南宫璟噙着笑点了点头,夸赞道:“王妃果然聪慧,小王还有些事情,先告辞了。”
我微做了个福,说:“谢王爷,王爷慢走!”
思来想去,也只能是香火钱了,府里每隔几日就要去天宁寺上香,每当有重大节日之时,侧妃妾室门都要礼佛祈福,所以这项开支一直都没有细细查过账。

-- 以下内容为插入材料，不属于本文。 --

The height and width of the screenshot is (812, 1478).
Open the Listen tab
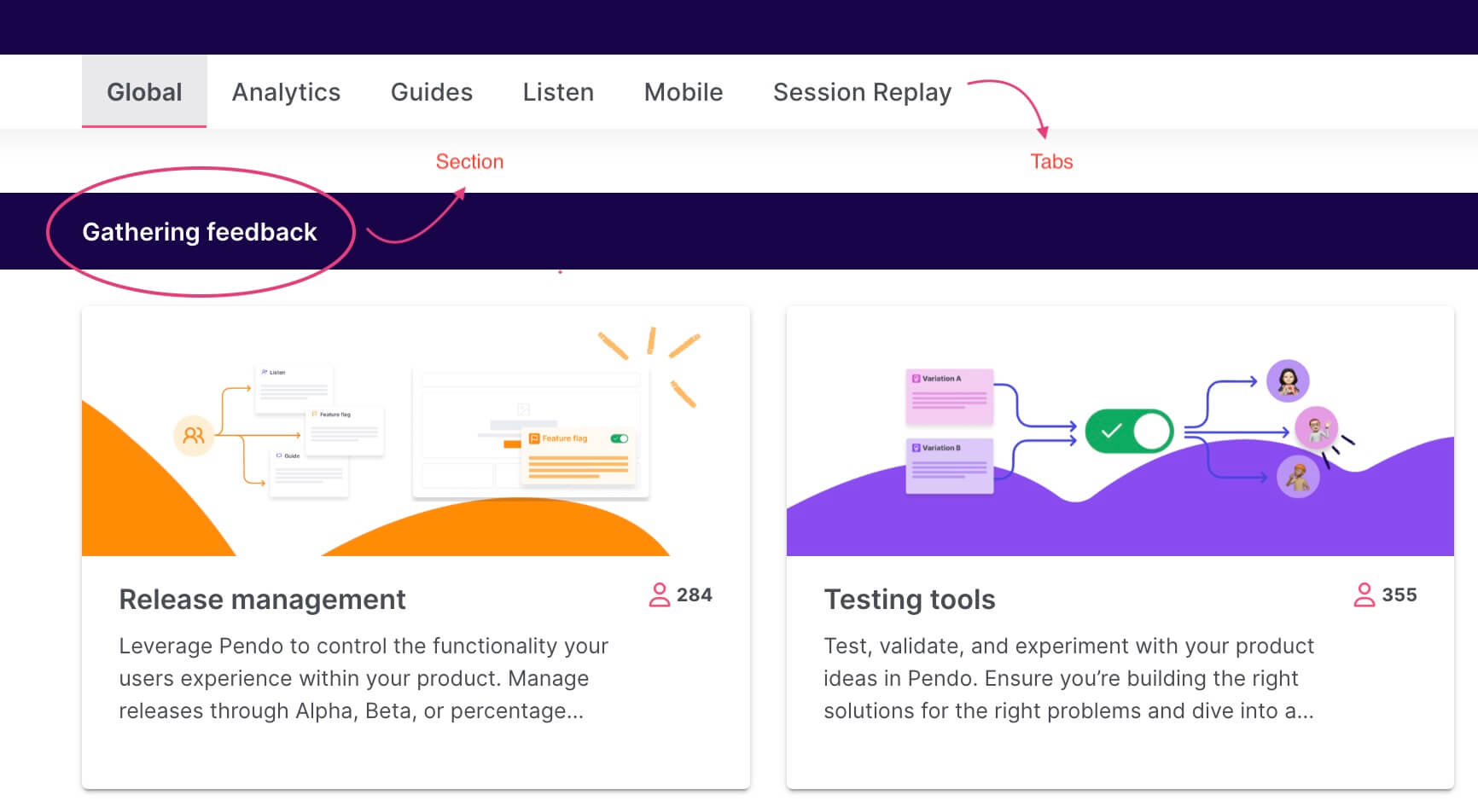(558, 91)
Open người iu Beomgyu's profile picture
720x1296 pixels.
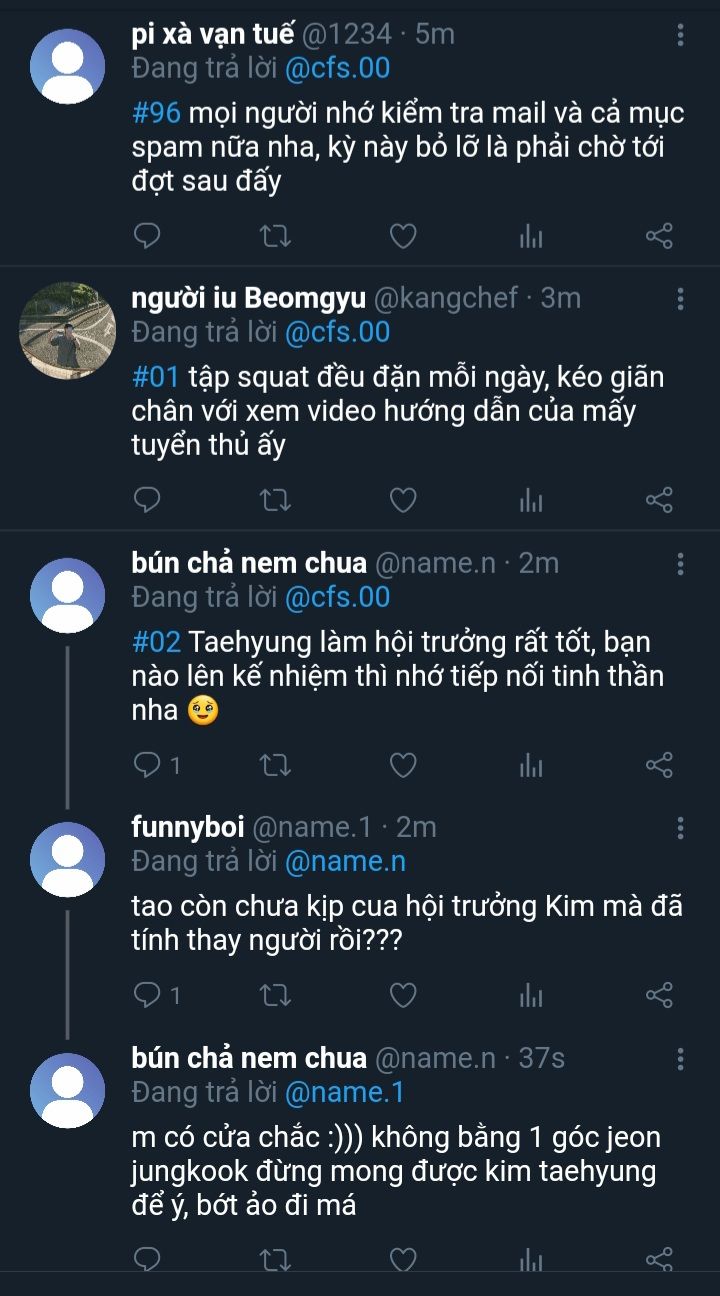68,331
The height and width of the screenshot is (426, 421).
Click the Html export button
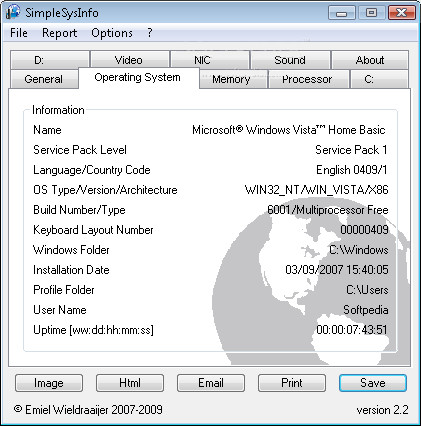coord(130,383)
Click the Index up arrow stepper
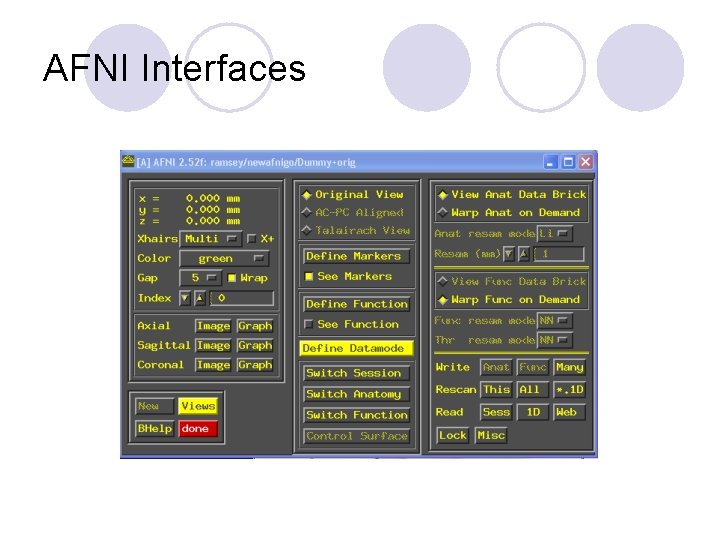This screenshot has height=540, width=720. [x=200, y=298]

翻开账本,粗略的算了一下,每月的香火钱就有两百多两,若哪个有心人想从中窃取个一百两的也不是不可能,日积月累,这一年怎么说也有一千两吧。这些只是我能查到的,那些没查到的,就更不可计数了。虽然知道是这里出了问题,但我却不知道从何查起,指腹轻轻摩擦着泛黄的纸张,嗅着淡淡的墨水味,轻揉着太阳穴,忧愁如云雾般缭绕在我的周遭。
正巧珥瑶走了进来,端着一盘鲜嫩晶莹的山竹,做了个福,放下盘子,轻声道:“这山竹是贡品,圣上御赐,特端来给王妃品尝。”我点了点头,珥瑶麻利地把净手盆递了来,擦干了手后便捏起一瓣吃了起来。她似是找到了合适的时机,开口道:“沈侧妃看着不是什么心机颇深之人,这秦侧妃倒是有很大的嫌疑,王妃您细细想想,查出账本有问题那日她在殿上不经意地笑了笑,且沈侧妃要去她阁中查看,她却怎么也不肯,实是疑点重重啊!”我瞥了她一眼,不客气道:“你还真是观察入微啊!”她霎时抿了抿嘴,站在一旁不再多说。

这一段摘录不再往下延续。